[Extracted data entries]
_ _ _

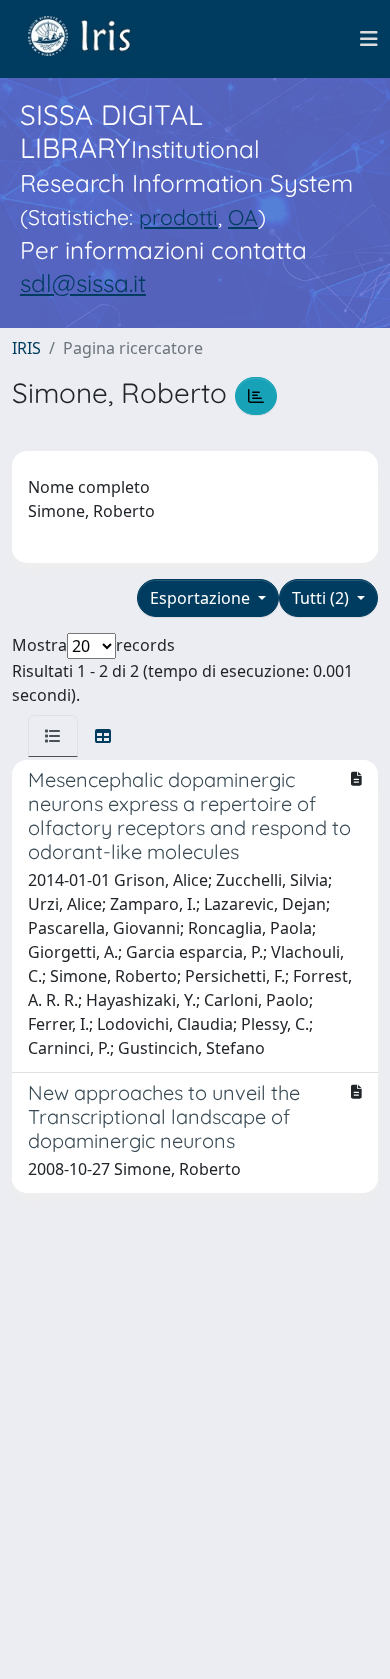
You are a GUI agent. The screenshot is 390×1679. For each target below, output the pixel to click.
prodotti (178, 217)
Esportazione (202, 598)
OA (243, 217)
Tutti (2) (322, 598)
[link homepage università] (94, 39)
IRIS (26, 348)
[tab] (53, 736)
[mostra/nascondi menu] (369, 39)
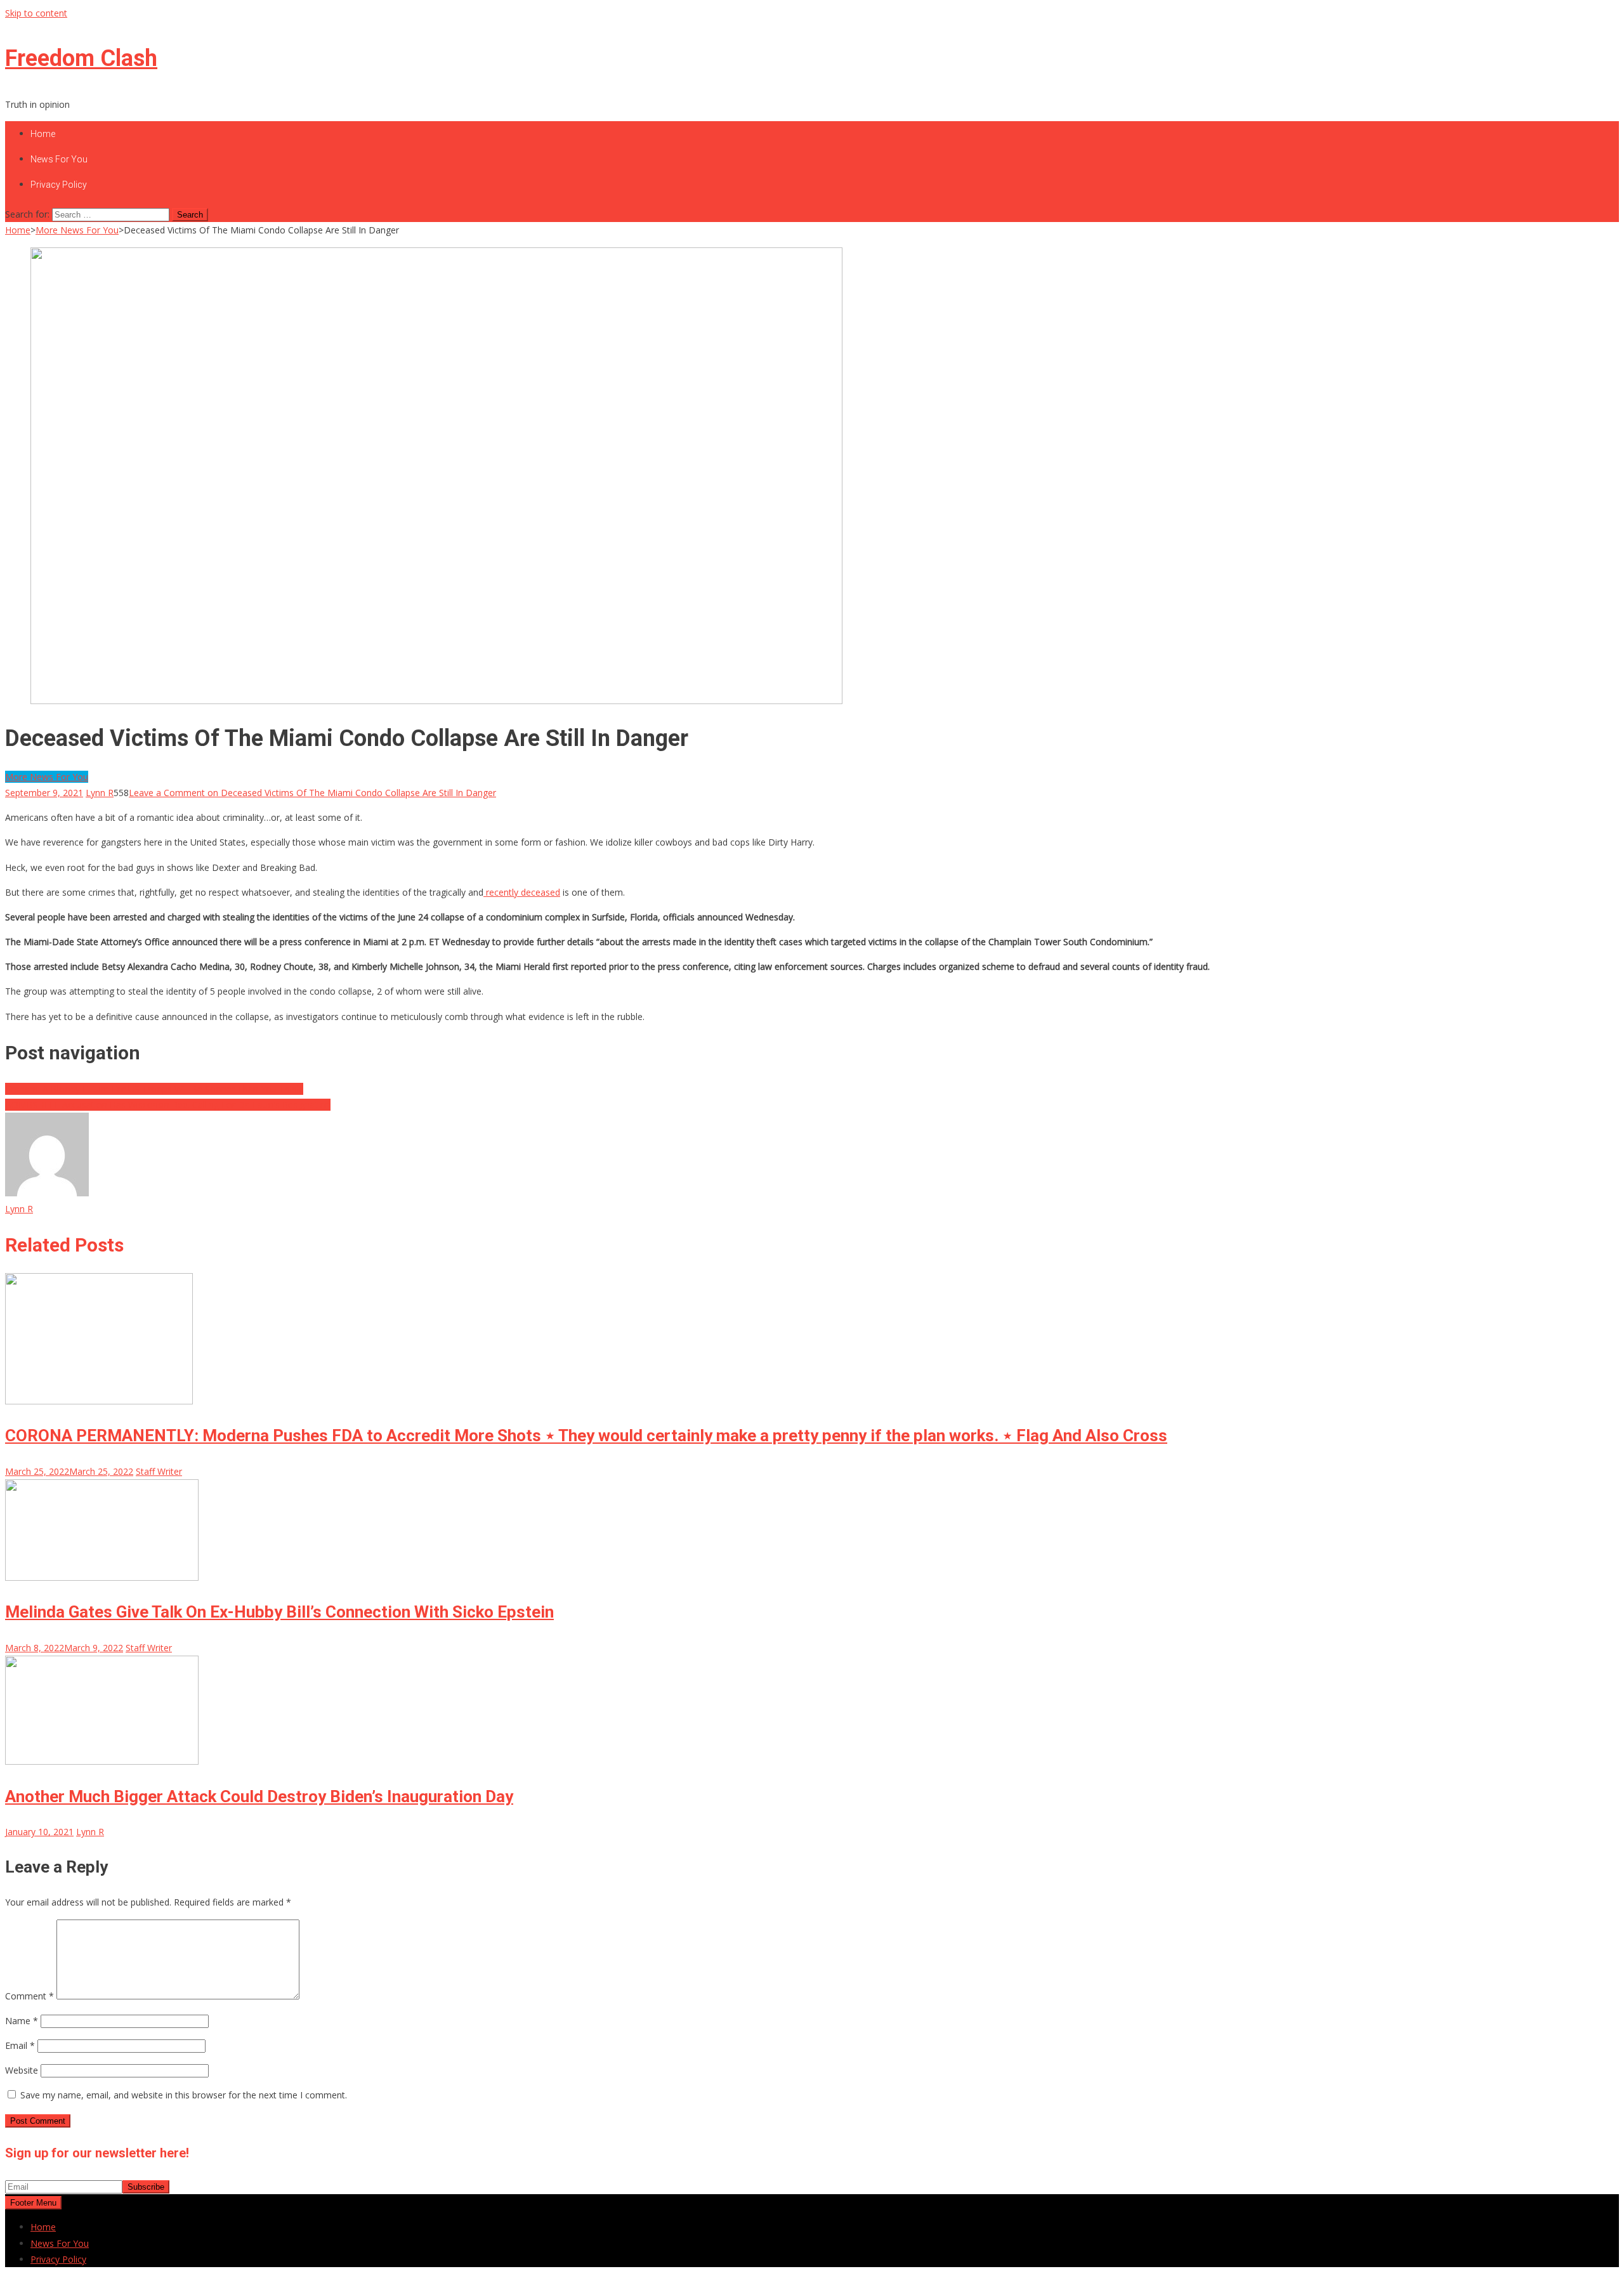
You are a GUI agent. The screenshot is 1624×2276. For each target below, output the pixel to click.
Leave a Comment (312, 793)
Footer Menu (33, 2202)
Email (20, 2045)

_ _ _

[Task] The lines from the one containing "[link homepage università] (94, 39)" through the last line above are to be repeated exactly, and only those. Any pictures must be left out.

[Exercise answer]
[link homepage università] (94, 39)
IRIS (26, 348)
[tab] (53, 736)
[mostra/nascondi menu] (369, 39)
You are a GUI agent. The screenshot is 1624×2276. For each target below, output the pixel to click.
Leave a Comment (312, 793)
Footer Menu (33, 2202)
Email (20, 2045)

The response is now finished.